→ **Work instructions**:
- 1) Which three algorithms does the article on hashing versus encryption name as the right choices for password storage?
- 2) Write the next part of the article on hashing versus encryption, starting after its final paragraph.

*** Text passage

The Myth That Hashing Is Encryption (And Why It Matters)

I've reviewed probably two hundred pull requests over my career, and I'd estimate one in fifteen had some version of this comment buried in the code: // encrypt password with MD5. Or its cousin: // decrypt hash to verify. Both reveal the same misunderstanding — one that isn't just pedantic wordplay. It has caused real breaches, real data losses, and real apologies to users whose passwords ended up on Pastebin.

Let's fix this once and for all.

They Are Fundamentally Different Things

Hashing and encryption both involve transforming data into something unrecognizable. That surface similarity is where the confusion is born and where it should die.

Hashing is one-way. You feed data in, you get a fixed-length digest out, and there is no path back. SHA-256 takes your string "hunter2" and returns f52fbd32b2b3b86ff88ef6c490628285f482af15ddcb29541f94bcf526a3f6c7. No key. No algorithm you can run in reverse. The digest is a fingerprint, not a cipher.

Encryption is two-way. It takes plaintext and a key, produces ciphertext, and with the right key, you can reconstruct the original plaintext exactly. AES-256 in GCM mode, RSA, ChaCha20 — they're all designed with reversibility as the core property. Encryption without decryption would be useless by definition.

This is not a subtle distinction. It is the entire point of each primitive.

The Security Mistake That Follows Immediately

When a developer thinks hashing is encryption, they often reach for MD5 or SHA-1 to "encrypt" passwords. The reasoning makes sense from the wrong premise: "I'm transforming it, so it's protected." But the assumption built into that reasoning is that the transformation can be reversed if you have the right tool. It can't — but that doesn't mean MD5 passwords are safe.

Here's the real attack: nobody needs to reverse a hash. They precompute them.

Rainbow tables are enormous lookup structures mapping common passwords and their MD5/SHA-1 digests. An attacker dumps your user table, runs it against a rainbow table, and recovers 60–80% of passwords in under an hour for typical user bases. The one-way nature of the hash doesn't protect you because reversibility was never the attack vector.

The confusion cuts the other way too. I've seen developers "decrypt" a hash to verify a user's password — meaning they stored something they thought they could reverse. This usually means they're storing passwords in a format that is either actually reversible (bad) or they're about to get a runtime error because their mental model is broken (annoying, but better than the alternative).

What Hashing Is Actually For

Hashing shines when you need to verify integrity or identity without needing the original data.

Password storage — done correctly — uses hashing. When a user logs in, you hash what they typed and compare it to the stored hash. You never need the original password again. bcrypt, Argon2, and scrypt are the right choices here, not MD5 or raw SHA-256, because they're designed to be slow and salted by default.

File integrity checks use hashing. When you download a binary and verify its SHA-256 against the one published on the project's website, you're confirming the file wasn't tampered with in transit. You don't need to "decrypt" the checksum — you just recompute and compare.

Git uses hashing for its entire object model. Every commit, tree, and blob is identified by its SHA-1 (now increasingly SHA-256) hash. This makes the history tamper-evident: change one byte in an old commit and every subsequent hash changes, making forgery detectable.

******
*** Material supplied

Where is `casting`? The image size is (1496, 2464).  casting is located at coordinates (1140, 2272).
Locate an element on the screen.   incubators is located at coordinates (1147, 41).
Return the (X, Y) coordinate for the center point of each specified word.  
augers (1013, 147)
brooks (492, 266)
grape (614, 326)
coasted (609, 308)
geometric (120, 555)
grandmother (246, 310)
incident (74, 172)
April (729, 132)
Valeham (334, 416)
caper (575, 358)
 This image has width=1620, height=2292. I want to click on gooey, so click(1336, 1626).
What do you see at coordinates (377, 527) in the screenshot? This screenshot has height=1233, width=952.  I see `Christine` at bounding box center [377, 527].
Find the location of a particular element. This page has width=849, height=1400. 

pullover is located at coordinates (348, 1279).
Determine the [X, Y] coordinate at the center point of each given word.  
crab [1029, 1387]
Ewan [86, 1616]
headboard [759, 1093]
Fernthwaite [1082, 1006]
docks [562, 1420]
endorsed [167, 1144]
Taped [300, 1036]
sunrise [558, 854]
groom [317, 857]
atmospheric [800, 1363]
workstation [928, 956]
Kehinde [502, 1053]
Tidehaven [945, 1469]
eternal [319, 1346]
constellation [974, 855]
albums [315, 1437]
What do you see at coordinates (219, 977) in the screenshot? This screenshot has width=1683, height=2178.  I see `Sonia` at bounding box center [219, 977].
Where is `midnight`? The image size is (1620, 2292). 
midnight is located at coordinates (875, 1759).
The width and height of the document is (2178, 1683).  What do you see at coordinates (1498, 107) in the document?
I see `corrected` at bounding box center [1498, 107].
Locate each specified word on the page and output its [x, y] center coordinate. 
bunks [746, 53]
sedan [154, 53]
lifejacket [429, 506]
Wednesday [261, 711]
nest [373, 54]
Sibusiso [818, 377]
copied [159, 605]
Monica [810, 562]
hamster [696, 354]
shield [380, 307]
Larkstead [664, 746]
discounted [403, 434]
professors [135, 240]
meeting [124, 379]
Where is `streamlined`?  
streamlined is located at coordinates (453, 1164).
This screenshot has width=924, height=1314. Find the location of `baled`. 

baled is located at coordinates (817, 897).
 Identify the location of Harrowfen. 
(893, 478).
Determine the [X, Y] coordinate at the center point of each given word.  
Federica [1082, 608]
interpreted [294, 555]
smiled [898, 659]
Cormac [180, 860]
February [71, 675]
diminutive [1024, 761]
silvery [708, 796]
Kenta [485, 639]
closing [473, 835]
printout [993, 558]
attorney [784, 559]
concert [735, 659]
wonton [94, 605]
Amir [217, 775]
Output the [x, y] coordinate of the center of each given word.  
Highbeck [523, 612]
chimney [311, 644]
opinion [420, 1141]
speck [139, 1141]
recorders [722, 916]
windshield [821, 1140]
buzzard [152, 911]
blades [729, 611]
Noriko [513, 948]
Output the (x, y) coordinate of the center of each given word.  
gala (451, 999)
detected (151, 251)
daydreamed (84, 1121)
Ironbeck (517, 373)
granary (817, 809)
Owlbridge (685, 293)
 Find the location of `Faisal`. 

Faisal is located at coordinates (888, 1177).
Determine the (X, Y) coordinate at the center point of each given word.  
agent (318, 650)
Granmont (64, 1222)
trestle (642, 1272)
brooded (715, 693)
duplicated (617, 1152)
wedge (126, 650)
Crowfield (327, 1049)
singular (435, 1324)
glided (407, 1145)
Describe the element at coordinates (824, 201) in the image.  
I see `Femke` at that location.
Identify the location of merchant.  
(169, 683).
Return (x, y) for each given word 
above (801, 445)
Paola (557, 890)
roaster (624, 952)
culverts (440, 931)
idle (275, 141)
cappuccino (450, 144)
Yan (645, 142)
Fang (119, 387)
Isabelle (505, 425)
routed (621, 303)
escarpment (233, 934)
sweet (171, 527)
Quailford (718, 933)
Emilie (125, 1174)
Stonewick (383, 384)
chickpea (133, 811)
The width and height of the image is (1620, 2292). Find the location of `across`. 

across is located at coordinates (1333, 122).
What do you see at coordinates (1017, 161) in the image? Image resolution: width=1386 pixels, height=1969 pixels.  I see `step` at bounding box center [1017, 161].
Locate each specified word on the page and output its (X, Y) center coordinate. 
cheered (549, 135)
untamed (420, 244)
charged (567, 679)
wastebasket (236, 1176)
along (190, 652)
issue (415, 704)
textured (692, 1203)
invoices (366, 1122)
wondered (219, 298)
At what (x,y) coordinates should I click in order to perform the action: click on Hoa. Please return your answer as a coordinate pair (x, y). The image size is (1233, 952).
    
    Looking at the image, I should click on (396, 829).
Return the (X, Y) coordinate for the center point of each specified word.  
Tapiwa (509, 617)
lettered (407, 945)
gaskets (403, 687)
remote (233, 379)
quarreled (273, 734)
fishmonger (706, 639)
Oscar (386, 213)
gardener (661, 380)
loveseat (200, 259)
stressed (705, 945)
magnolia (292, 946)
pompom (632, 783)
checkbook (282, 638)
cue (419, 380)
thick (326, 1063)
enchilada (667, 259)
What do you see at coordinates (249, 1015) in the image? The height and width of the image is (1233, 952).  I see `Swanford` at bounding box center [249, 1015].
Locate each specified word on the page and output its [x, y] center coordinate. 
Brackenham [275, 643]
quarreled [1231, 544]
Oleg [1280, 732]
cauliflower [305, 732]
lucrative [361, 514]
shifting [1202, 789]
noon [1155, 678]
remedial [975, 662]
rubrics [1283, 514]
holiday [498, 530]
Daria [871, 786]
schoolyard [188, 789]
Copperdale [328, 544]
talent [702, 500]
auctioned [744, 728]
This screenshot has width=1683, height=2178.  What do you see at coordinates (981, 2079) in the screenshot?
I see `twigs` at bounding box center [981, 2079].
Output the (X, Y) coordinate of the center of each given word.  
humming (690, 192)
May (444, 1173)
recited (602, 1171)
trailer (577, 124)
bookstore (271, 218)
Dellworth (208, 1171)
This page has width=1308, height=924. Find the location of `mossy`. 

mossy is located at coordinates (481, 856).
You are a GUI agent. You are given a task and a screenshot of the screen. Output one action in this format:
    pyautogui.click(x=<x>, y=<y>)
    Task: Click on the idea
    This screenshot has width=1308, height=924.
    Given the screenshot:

******

→ **Results of the tasks**:
- 1) bcrypt, Argon2, and scrypt.

- 2)
UUIDs and unique identifiers sometimes involve hashing too — UUID v5 is a deterministic, namespaced UUID derived from SHA-1. You can regenerate the same UUID from the same input forever, which is useful for content-addressable systems. But again: no decryption involved. You're deriving, not encrypting.

Build systems and CI pipelines use content hashes constantly. Webpack adds content hashes to filenames so browsers cache correctly. Bazel and Pants use hashes to decide whether a build step needs to rerun. Docker layers are identified by digest. In all these cases, the hash is a fingerprint for change detection — asking "is this the same as before?" rather than "what is this?"

What Encryption Is Actually For

Encryption is for when you need the original data back.

Storing a user's saved credit card for future purchases? Encrypt it — you'll need to retrieve it later to charge them. Storing their address for shipping? Encrypt it. Sending a message between two people who need to read it? Encrypt it.

Storing a password? Do not encrypt it. If your system can decrypt a user's password, so can an attacker who compromises your key store. And you don't need to decrypt it — you just need to verify it. Hash it instead.

API tokens are an interesting edge case. Some systems hash them (store the hash, never the raw token), which is correct for the same reason as passwords — you only need to verify, not retrieve. Others encrypt them so they can be displayed back to the user later. Both can be reasonable depending on your requirements, but you need to consciously choose based on whether retrieval is actually necessary.

The Language Your Coworkers Use Matters

This isn't purely academic. The words people use in code comments, Slack messages, and architecture documents shape how the next developer thinks about a system.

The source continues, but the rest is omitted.